Although there is an ongoing debate concerning the true nature of Ethiopian modernity among scholars, there is a broad consensus in the historiography of ‘modern’ Ethiopian intellectuals. In the emergent field of Ethiopian intellectual history, of which the main focus has been the study of ‘modern’ Ethiopian educated elites, the story of Ethiopian modernity is characterized in terms of estrangement. Cases in point here are: Bahru Zewde’s Pioneers of Change in Ethiopia;ElizabethWolde Giorgis, “Ethiopian Modernism: A Subaltern Perspective”; Messay Kebede’s duology––Radicalism and Cultural Dislocation in Ethiopia and Ideology and Elite Conflicts. In this essay, I contend that characterizing Ethiopian modernity as a mere form of “cultural alienation” is an understatement.

Seeking to valorize the peculiarity of Ethiopian modernity (taken to mean here in its ironical aspect), I argue that the historical entanglement between Ethiopia and modernity has been predicated on an inherent self-colonial desire of the former since the beginning of the twentieth century. While framing the ‘modern’ Ethiopian history in terms of a self-colonial motive, I intend to enrich the ongoing debate on the nature of Ethiopian modernity in particular and to validate the reduction of modernity as a mode of colonization of the Other, namely the non-European societies and histories since the fifteenth century. This way, my argument situates itself to the critical scholarship that problematizes modernity as a hegemonic self-representation of Europe.

What makes the story of Ethiopian modernity somewhat an eccentric case is the fact that it has a self-colonial subterfuge. Whereas modernity was imposed top-down in Africa and other colonized societies as a form of colonization, the Ethiopian variant of modernity was rather a self-instigated historical process. Although Ethiopia has been cherished by Africans (both within the continent and in the diaspora) as the abode of Black/African Freedom (following Ethiopia’s historic triumph of Adwa over Italian colonialism in 1896), there is a subtle and intriguing self-colonial force that underlies the story of Ethiopian modernity.
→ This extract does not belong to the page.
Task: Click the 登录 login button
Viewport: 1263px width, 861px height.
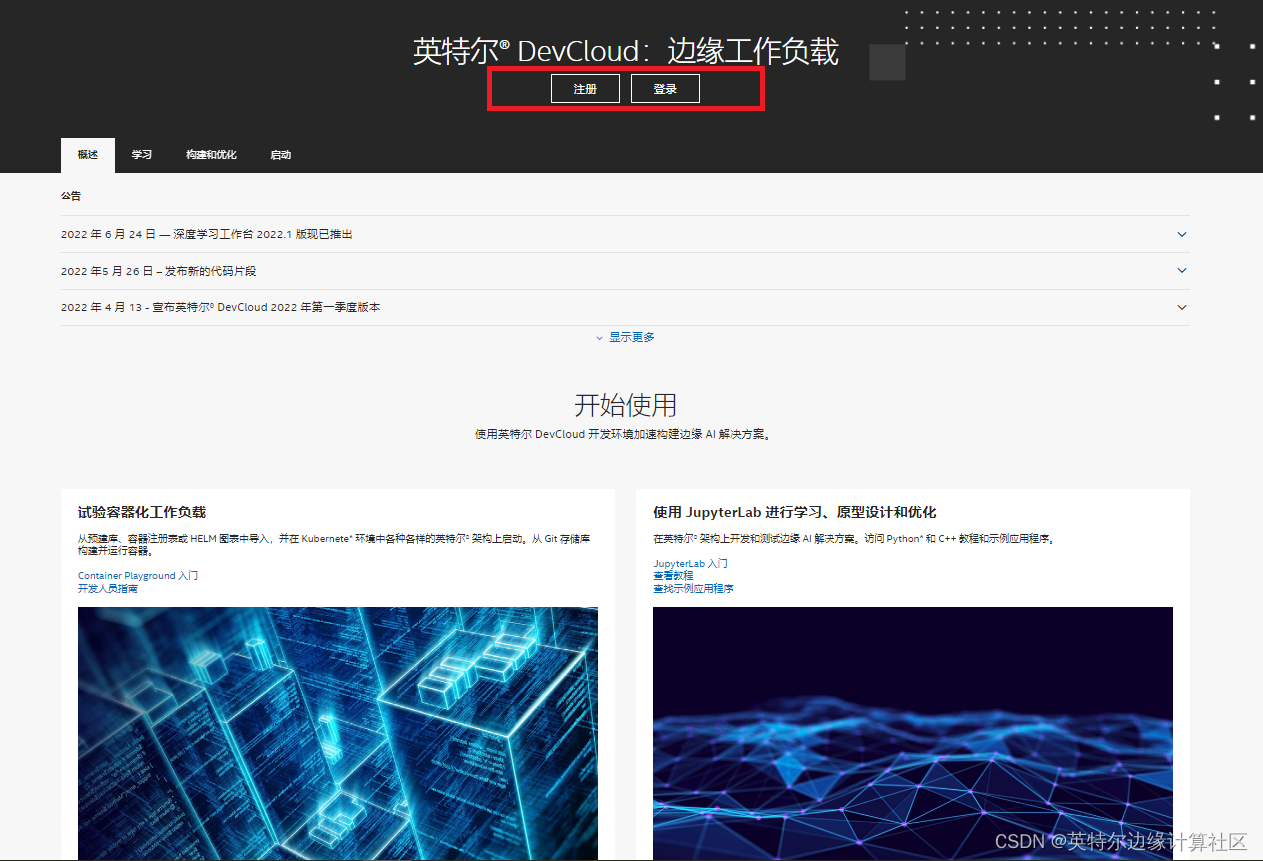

Although the historic Battle of Adwa cemented Ethiopia’s sovereign existence during the high point of European imperialism, the country seemed to have ultimately surrendered to European material and epistemic dominance since the turn of the twentieth century. Such surrender has come in a disguised form, namely as sələane (civilization) or Zemenawinet (modernity). 

When we see a specific Ethiopian context in this regard, Donald Crummey shows that the first diplomatic relation between the Christian Abyssinian kingdom and Europe was made in the fifteenth century. During this time, some Abyssinian rulers, namely Yəsəhaqə and Zärä-Yaqobə, exchanged letters with the Franks. This first historical experience might have contributed to the localization of the term “Franks” into its vernacular form, namely “färäñəjə” (ibid). Today, the term färäñəjə commonly refers to anyone who looks like a white person in everyday language, mainly in Amharic, in Ethiopia.
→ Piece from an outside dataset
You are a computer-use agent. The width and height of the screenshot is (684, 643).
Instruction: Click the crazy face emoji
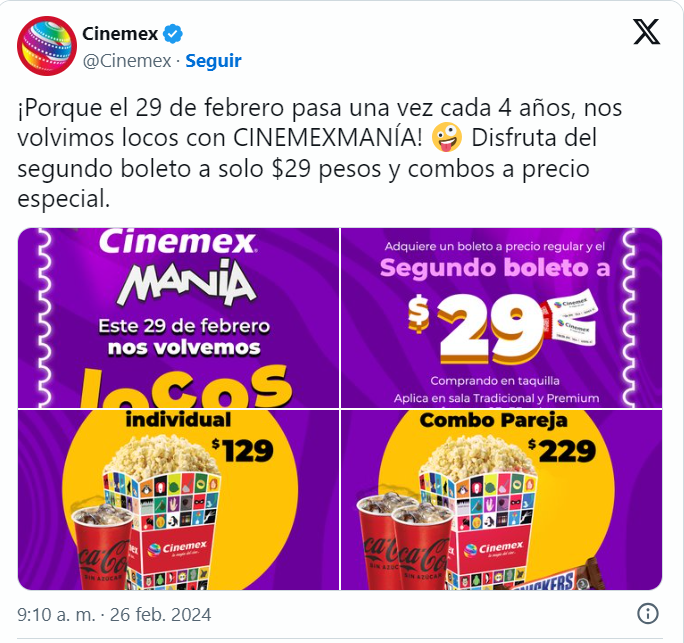coord(447,137)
The relationship between various African societies and the generic West became increasingly asymmetrical since the fifteenth century after the former found itself at the whim of the latter’s material and technical superiority. Such decidedly asymmetric relationship led to a colonial historiography conditioned by a Eurocentric epistemology, which in return was partially mediated by the ascent of scientific racism during the nineteenth century. Accordingly, such hegemonic historiography rationalized European colonial intrusion in Africa as a form of “a historic finality.” Consequently, Europeans were depicted as “the harbingers of new civilization,” writes the most celebrated Nigerian Historian––J. F. Ade Ajayi, “and that they were to leave their mark on the physical and mental nature of man in Africa.”

After describing the colonization of Africa as “the cost of Occidental modernity,” Emmanuel Chukwudi Eze has shown how Europe was able to posit and represent itself and its contingent historicity as the ideal culture, the ideal humanity, the ideal history” (13). And recently, Achille Mbembe, in his seminal work–– Critique of Black Reason, has equated modernity by referring to its constitutive rationality, namely a “Black reason.” Reducing such a founding hegemonic rationality as a simulacrum, Mbembe shows how modern Europe invented the category of race to fit it with the notions of Africa and Blackness since the late fifteenth century.

To put this differently, what Mbembe tries to say to us in his Critique of Black Reason is how the hegemonic self-image of Europe qua modernity has been contingent on the reduction of Blackness and Africa as the essential attributes of the subhuman or the inhuman. This justifies the self-promotion of whiteness and Europe as the quintessence of humanity par excellence. To this effect, the notions of Africa and blackness have been identified, conceptualized, defined, and codified in a hegemonic epistemology and ontology, thus making Black Africa the eternal abode of the subhuman/inhuman Other. As Mbembe writes,

…Historically, the conflict over blackness has been inseparable from the question of our modernity. The name raises a question that has to do, first of all, with the relationship of what we call “man” with animals, and therefore the relationship of reason to instinct. The expression “Black Reason” refers to a collection of deliberation concerning the distinction between the impulses of the animal and the ratio of man, the Black Man being living proof of the impossibility of such a separation….Man distinguishes himself from animality, but this is not the case for the Black Man, who maintains within himself, albeit with a certain degree of ambiguity, animal possibility. A foreign body in our world, he is inhabited––under cover––by the animal… (ibid, 30-31).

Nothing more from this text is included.